Police fired rubber bullets and tear gas canisters into the yard of the Alcacuz prison in northeastern Brazil as helicopters buzzed overhead. Prisoners erected makeshift barricades, traded blows with wooden clubs and hurled stones from rooftops.
Some police appeared to be firing live rounds from a watchtower. There was no immediate report on deaths, but several inmates could be seen limping and tending to fallen comrades.
The outbreaks of violence were the latest in Brazil’s beleaguered penitentiary system, where about 140 people have died in clashes in recent weeks.
The overcrowded prisons are now the battleground in a quickly escalating war between the nation’s two biggest drug gangs, the Sao Paulo-based First Capital Command (PCC) and the Red Command based in Rio de Janeiro.
For two decades, the two factions have maintained a working relationship, ensuring a steady flow of drugs and arms over Brazil’s porous border. But about six months ago, the PCC began trying to muscle the Red Command out of key drug routes.
The PCC has aggressively moved into new areas in the north and northeast of Brazil, where the deadly prison riots have taken place in recent weeks. In response, the Red Command allied itself with local gangs, enlisting them to take on the PCC.
The bloodshed has mostly played out among inmates allied with the rival gangs, but security experts fear it will soon spill into Brazil’s already violent city streets.
Late Wednesday, 13 buses were burned in Natal, the state capital about 25 km (15 miles) south of the Alcacuz prison. A police precinct and a government car in the city were also hit with gunfire. Nobody was injured in the incidents, which authorities said were carried out by the local drug gang confronting the PCC.
President Michel Temer authorized the army on Thursday to patrol the streets in Natal and other cities in the state of Rio Grande do Norte, said officials at the presidential palace.
The violence, the deadliest outbreak in over two decades in the harshly criticized penal system, has gripped Brazil.
Cellphone videos of the clashes were circulating widely on social media, some showing gang members chopping the heads off their rivals, slicing their hearts out and disemboweling them.
A SWAT team entered the Alcacuz prison on Wednesday night to transfer over 200 prisoners belonging to the “Crime Union of RN” - a gang carrying the state’s initials - whose members were killed this weekend by PCC inmates.
Police said they searched cells and confiscated several guns, knives, homemade weapons and bullet-resistant vests.
Caio Bezerra, the top security official for Rio Grande do Norte, told reporters the operation on Wednesday was successful and prisoners did not resist.
Major Eduardo Franco, a spokesman for state police, told Reuters late on Wednesday the prison was back under control.

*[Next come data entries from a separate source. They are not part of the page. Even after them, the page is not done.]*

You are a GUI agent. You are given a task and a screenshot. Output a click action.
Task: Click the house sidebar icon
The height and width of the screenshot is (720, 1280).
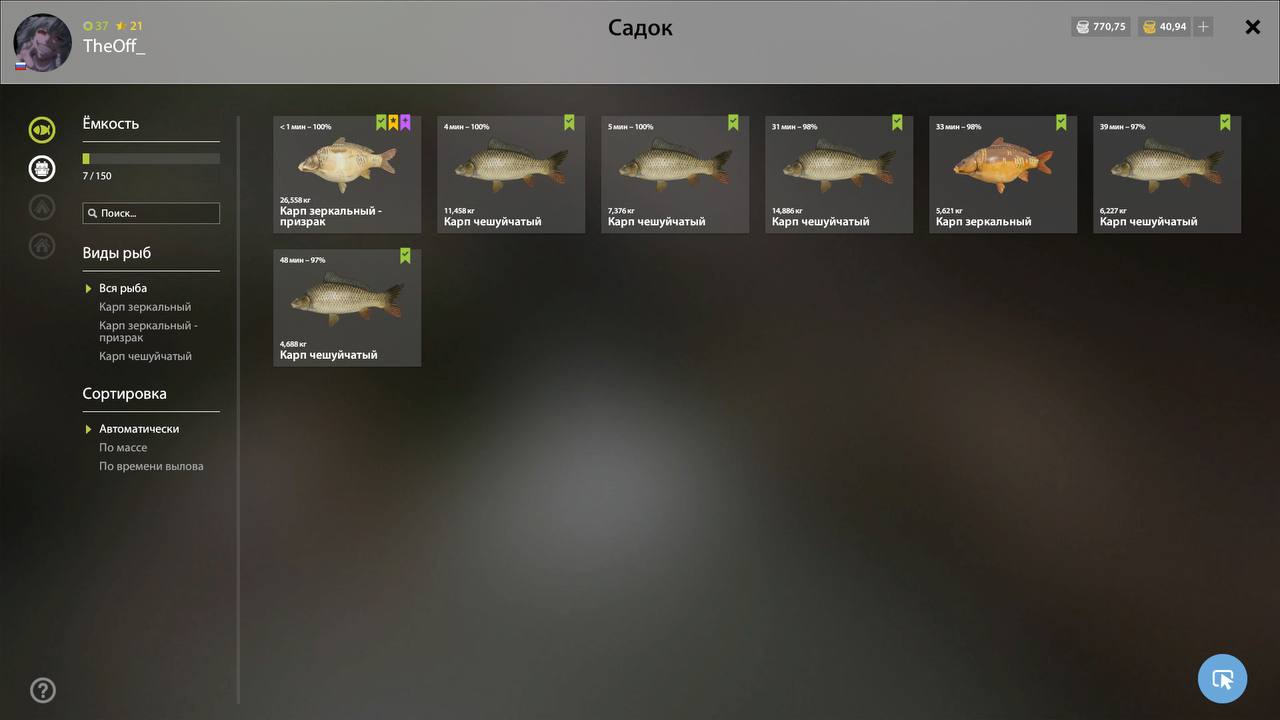point(42,245)
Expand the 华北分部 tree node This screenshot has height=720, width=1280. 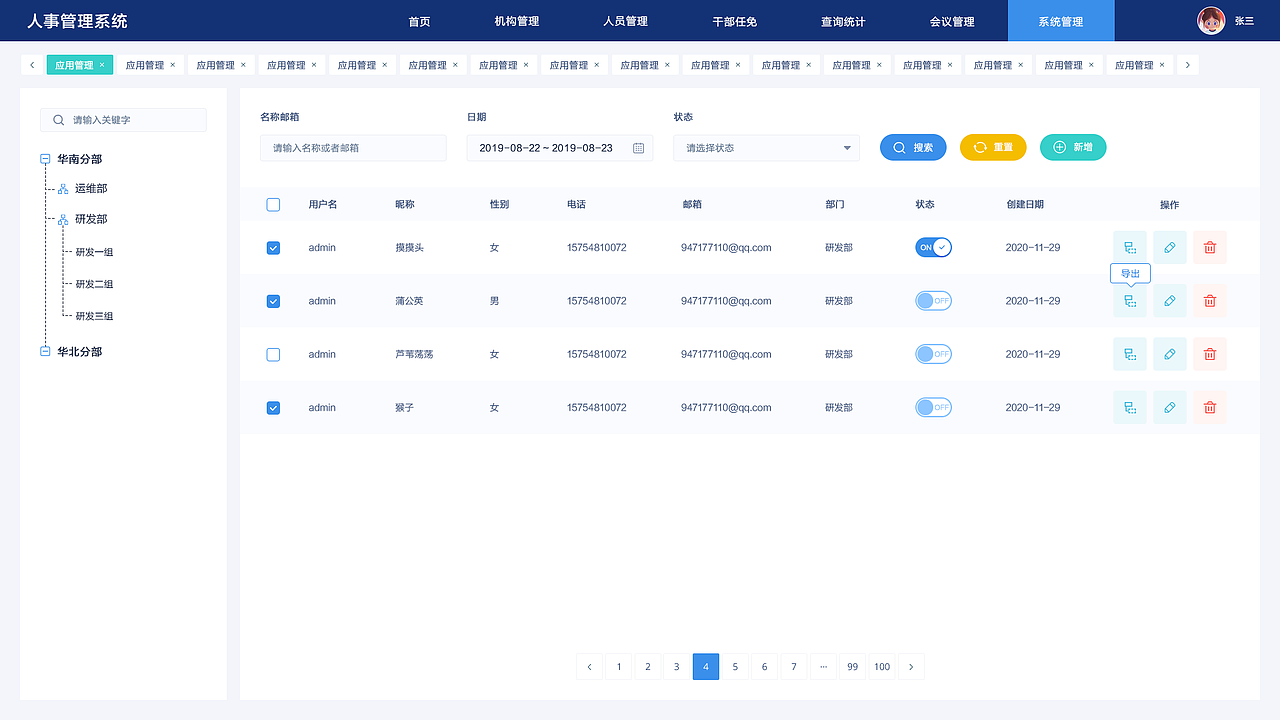tap(42, 351)
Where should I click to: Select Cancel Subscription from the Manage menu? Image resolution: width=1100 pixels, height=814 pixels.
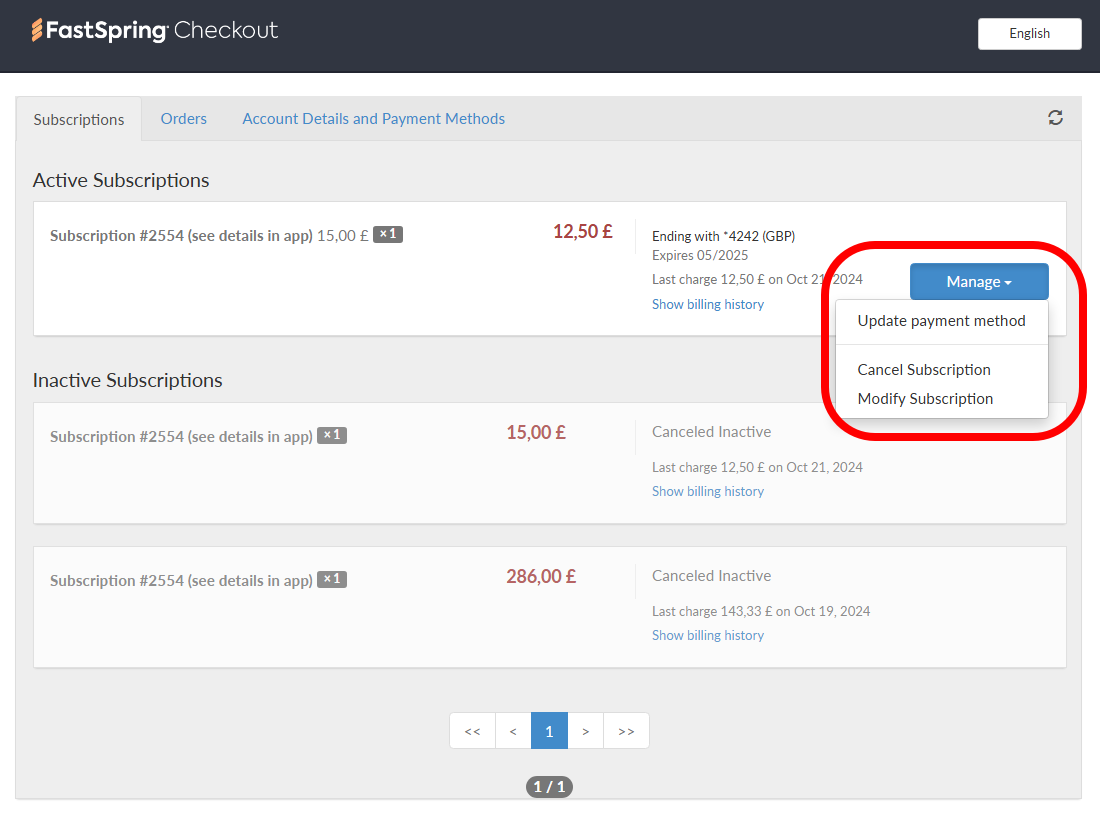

The recent spate of killings began on Jan. 1, when the powerful North Family gang, an ally of the Red Command, killed 56 inmates at a prison in Amazonas state, mostly PCC members.
The North Family controls a lucrative cocaine route along the Solimoes, a branch of the Amazon that flows from Colombia and Peru, the world’s top two cocaine-producing nations.
The PCC retaliated on Jan. 6 by killing 33 inmates at the Monte Cristo prison in the neighboring state of Roraima and then carrying out the killings at Alcacuz this weekend.
At least one inmate was also killed in another prison in Rio Grande do Norte when members of different gangs clashed.
Prisoners fought, burnt mattresses and ripped down part of the roof in a block of the Caico prison before guards took control of the situation, said a spokesperson for the state’s security secretariat. Five inmates were injured in the clashes.